Morrem porque lhes falta água. Às vezes luz... Ou porque elas têm de morrer mesmo, quando dá o tempo delas.
A menina correu para a área de serviço; foi conferir o cesto de lixo. Ali estavam as finadas: pétalas escurecidas nas bordas remetendo ao sombreamento delineado por um hábil artista. Jaziam, porém, tristonhas, apagadas. O cetim enrugou em toda a extensão da planta. Não havia o que fazer por elas. Acabou-se.
Cedo ou tarde se chega a determinado ponto da compreensão em que a morte deixa de ser questionada para ser aceita. Se bem que, aceitar totalmente, talvez nunca o seja por essa eternidade que vive dentro da gente.  Nascer é bem mais fácil para a nossa infinidade, mas é a morte que dá o tom à nossa finitude.

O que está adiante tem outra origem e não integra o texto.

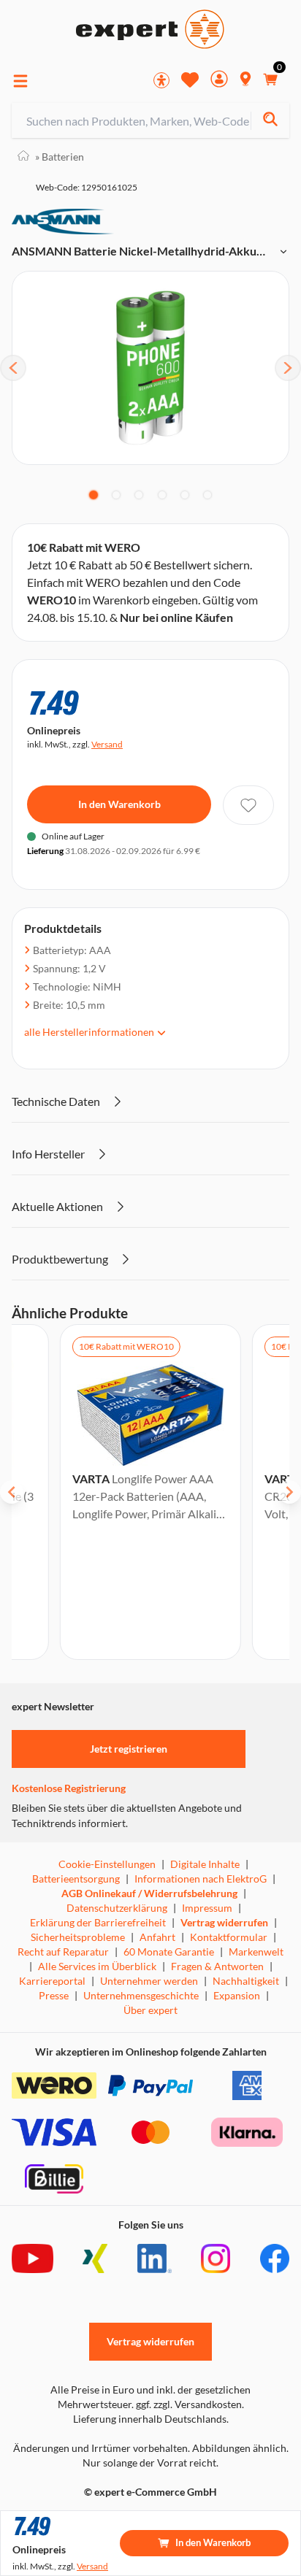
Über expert (150, 2010)
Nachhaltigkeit (246, 1981)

Deu para entender? Não se trata apenas de aspectos fisiológicos.
Coube à menina encerrar a conversa. Distraiu-se, o que não é surpresa para seus três anos de vivacidade.
O dia escorregou mal-e-mal ligeiro. A noite chegou espontânea e a hora de dormir caiu como uma luva para os bocejos das crianças. O rito para o sono começa. Escovar os dentes, fazer a última gota de xixi, conferir a cama. Ei, cadê a boneca? Aquela boneca de veludo que completa o aconchego das cobertas e o carinho dos dedos que roçam a bochecha rosada da menina. A naninha de saião rodado. Sumiu, dispara um desavisado.
-Sumiu não – avisa a menina- Ela morreu!
Como assim, morreu? Bonecas não morrem.
- Morrem sim!
Justifiquei que bonecas não morrem, pois nunca foram vivas.
- Não morrem? Então só a flor morre?
Já sentiu um aperto no peito? Como se várias fitas delicadas de cetim amarrassem a circunferência carnosa do seu coração? Foi essa a sensação em resposta àquela pergunta: “Só flor morre?”
Pudera lhe dizer que sim, mas a resposta obviamente teve de ser um não. Todos os seres vivos morrem, desde a flor até os animais. A gente mata bactérias, por exemplo. Quem se lembra que também são vivas? Só na hora da dor de garganta, diga-se de passagem.
A menina estava em pé como se guardasse a porta do armário. Nesse instante se afastou e abriu a porta da bagunça. Foi de onde tirou a boneca. Eis o milagre: a naninha reviveu.
E assim se encaixa a primeira peça no quebra cabeça que a gente leva a vida toda montando, mas que, contudo, sempre nos faltará a derradeira peça.


quinta-feira, 2 de junho de 2016

No more tears

O caçula não se dá bem com portas fechadas, talvez por uma intolerância adquirida ao nascer, quando todos os empecilhos biológicos acabaram por ser dramaticamente rompidos para a saída triunfal do útero.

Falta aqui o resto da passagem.